● **WHAT YOU HAVE TO DO**: Revise the records below, replacing each occurrence of "dropdown" with "menu" and leaving all other text unchanged.
((
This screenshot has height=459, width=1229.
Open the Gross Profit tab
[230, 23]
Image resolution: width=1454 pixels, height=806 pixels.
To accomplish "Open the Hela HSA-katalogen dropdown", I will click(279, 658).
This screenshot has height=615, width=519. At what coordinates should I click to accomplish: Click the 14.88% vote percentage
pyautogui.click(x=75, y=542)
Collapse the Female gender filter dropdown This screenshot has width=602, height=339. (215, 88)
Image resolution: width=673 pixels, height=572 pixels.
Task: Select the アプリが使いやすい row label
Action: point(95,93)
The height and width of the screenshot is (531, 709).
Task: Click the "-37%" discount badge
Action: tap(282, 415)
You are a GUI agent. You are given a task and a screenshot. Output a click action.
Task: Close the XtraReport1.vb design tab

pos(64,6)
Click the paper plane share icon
))
● **RESULT OF THE EXERCISE**:
This screenshot has height=459, width=1229.
Open the Gross Profit tab
[230, 23]
Image resolution: width=1454 pixels, height=806 pixels.
To accomplish "Open the Hela HSA-katalogen menu", I will click(279, 658).
This screenshot has height=615, width=519. At what coordinates should I click to accomplish: Click the 14.88% vote percentage
pyautogui.click(x=75, y=542)
Collapse the Female gender filter menu This screenshot has width=602, height=339. (215, 88)
Image resolution: width=673 pixels, height=572 pixels.
Task: Select the アプリが使いやすい row label
Action: point(95,93)
The height and width of the screenshot is (531, 709).
Task: Click the "-37%" discount badge
Action: tap(282, 415)
You are a GUI agent. You are given a task and a screenshot. Output a click action.
Task: Close the XtraReport1.vb design tab

pos(64,6)
Click the paper plane share icon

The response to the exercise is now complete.